WHAT IS NEEDED: Convert everything from the record containing "甜品 (523, 726)" down to the record containing "闽ICP备19008220号 (378, 2406)", both included, into a Markdown table with the columns No. and Record. Put the row number under No., put each record under Record, and leave out blank lines.

DATASET ENTRIES:
^^^^^^^^^^^^^^^^

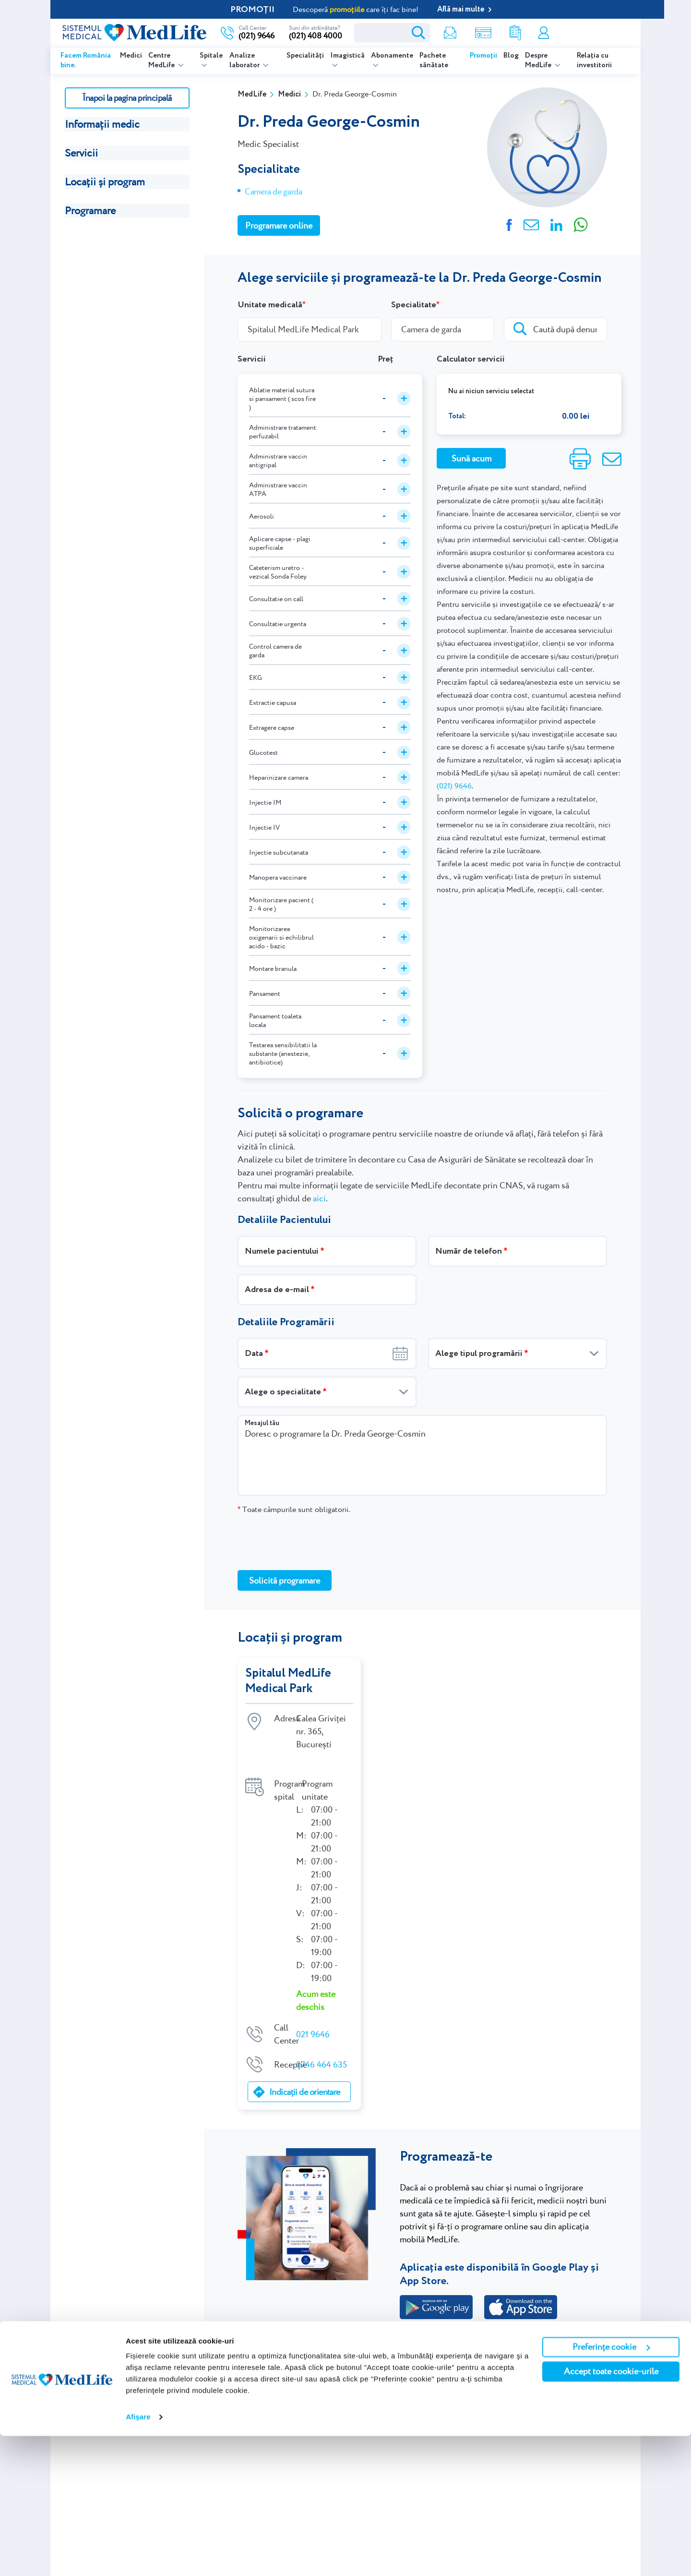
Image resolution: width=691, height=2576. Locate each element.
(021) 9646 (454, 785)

^^^^^^^^^^^^^^^^

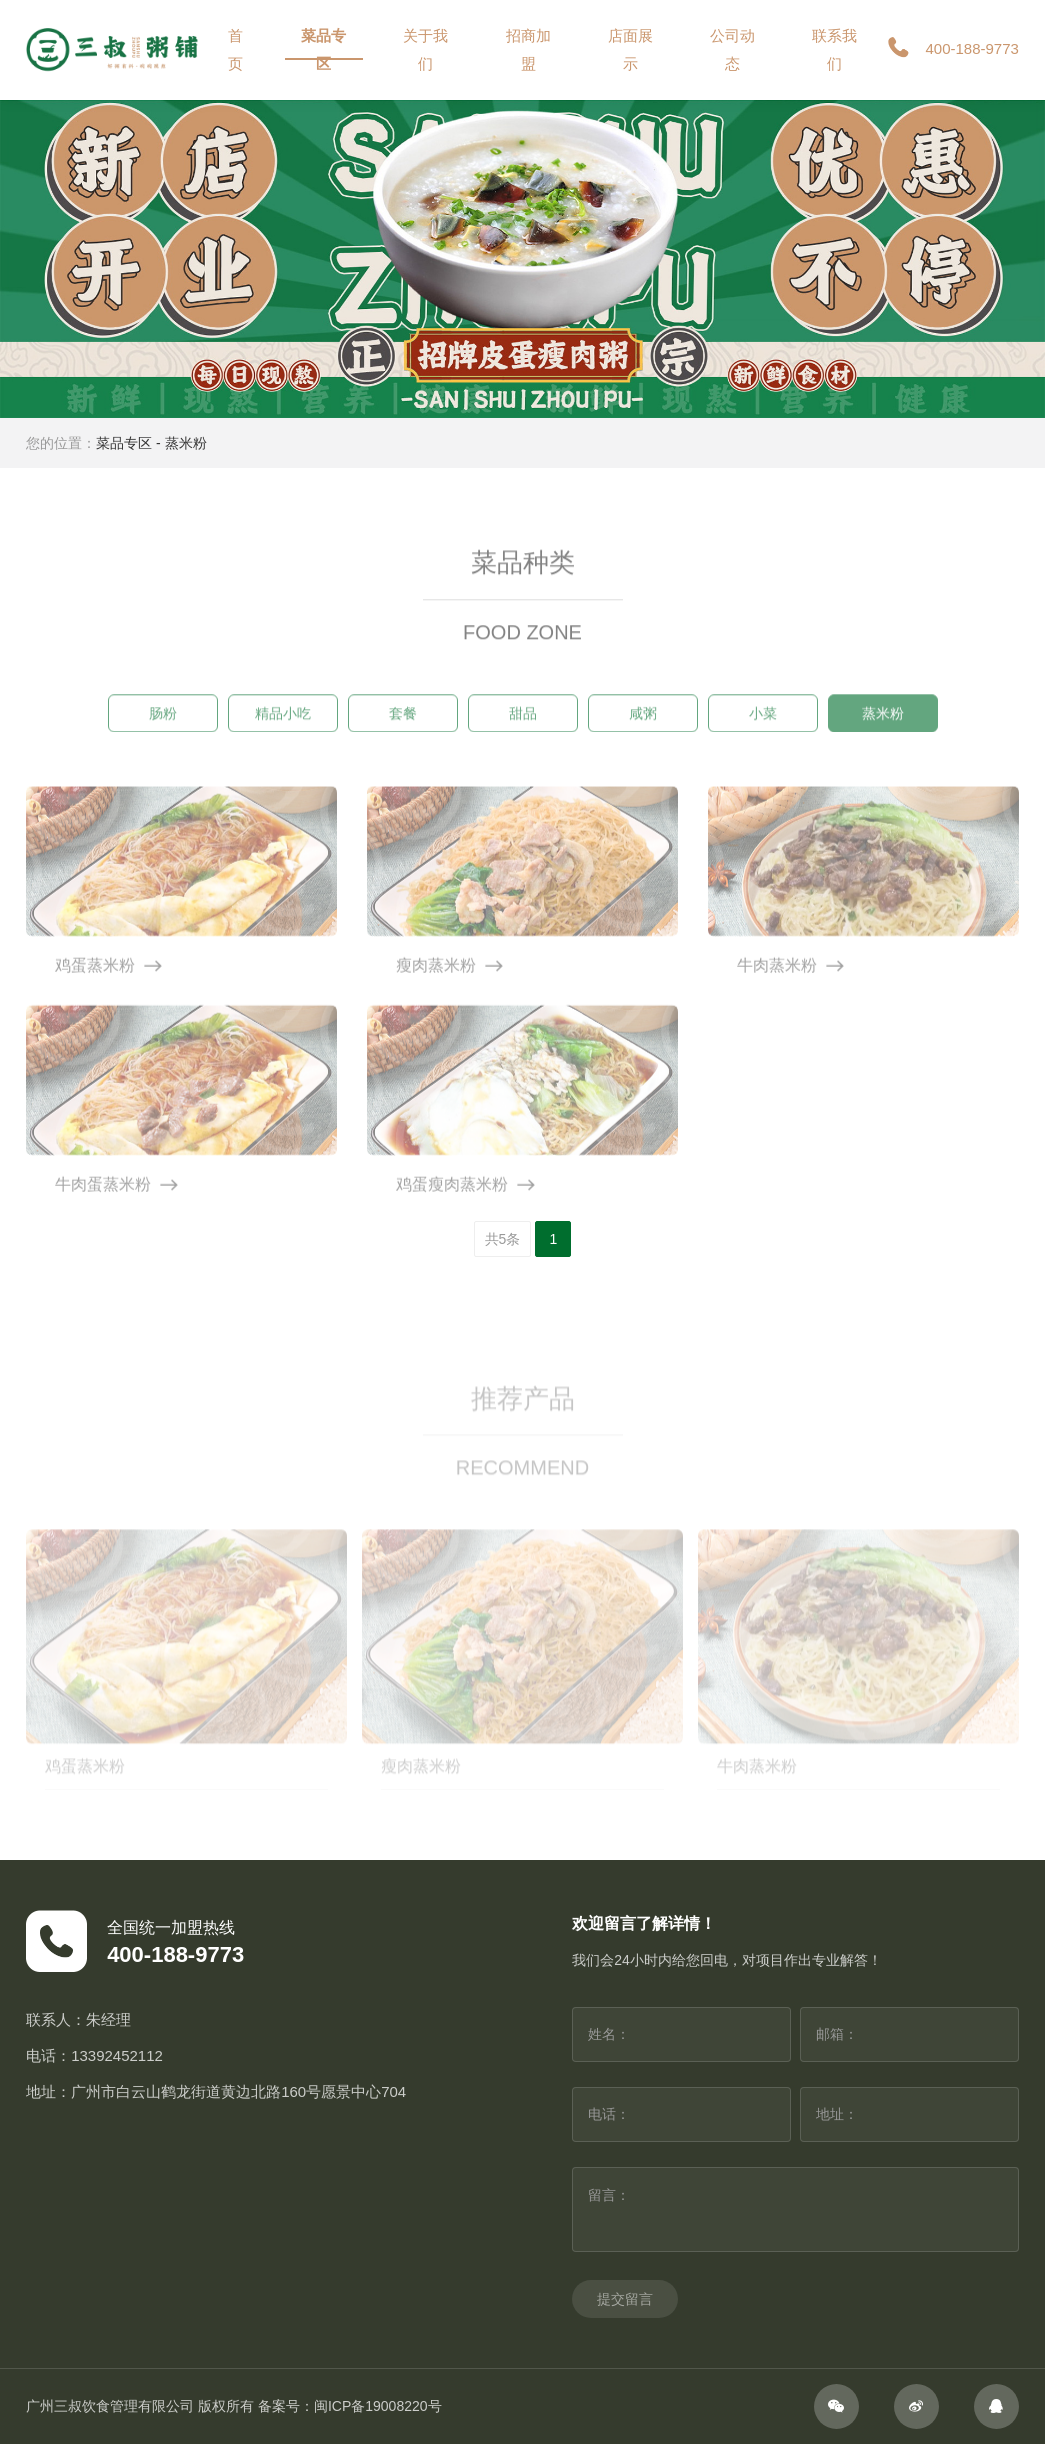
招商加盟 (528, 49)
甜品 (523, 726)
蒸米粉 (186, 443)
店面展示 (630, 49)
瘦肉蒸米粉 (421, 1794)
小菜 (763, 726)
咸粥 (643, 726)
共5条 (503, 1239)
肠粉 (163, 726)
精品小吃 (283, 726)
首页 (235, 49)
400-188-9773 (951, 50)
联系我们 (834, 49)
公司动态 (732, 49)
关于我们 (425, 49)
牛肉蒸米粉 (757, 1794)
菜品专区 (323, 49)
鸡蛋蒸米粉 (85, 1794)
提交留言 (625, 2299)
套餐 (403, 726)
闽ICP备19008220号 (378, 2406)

^^^^^^^^^^^^^^^^

RESULT:
| No. | Record |
|---|---|
| 1 | 甜品 (523, 726) |
| 2 | 蒸米粉 (186, 443) |
| 3 | 店面展示 (630, 49) |
| 4 | 瘦肉蒸米粉 (421, 1794) |
| 5 | 小菜 (763, 726) |
| 6 | 咸粥 (643, 726) |
| 7 | 共5条 (503, 1239) |
| 8 | 肠粉 (163, 726) |
| 9 | 精品小吃 (283, 726) |
| 10 | 首页 (235, 49) |
| 11 | 400-188-9773 (951, 50) |
| 12 | 联系我们 (834, 49) |
| 13 | 公司动态 (732, 49) |
| 14 | 关于我们 (425, 49) |
| 15 | 牛肉蒸米粉 (757, 1794) |
| 16 | 菜品专区 (323, 49) |
| 17 | 鸡蛋蒸米粉 (85, 1794) |
| 18 | 提交留言 (625, 2299) |
| 19 | 套餐 (403, 726) |
| 20 | 闽ICP备19008220号 (378, 2406) |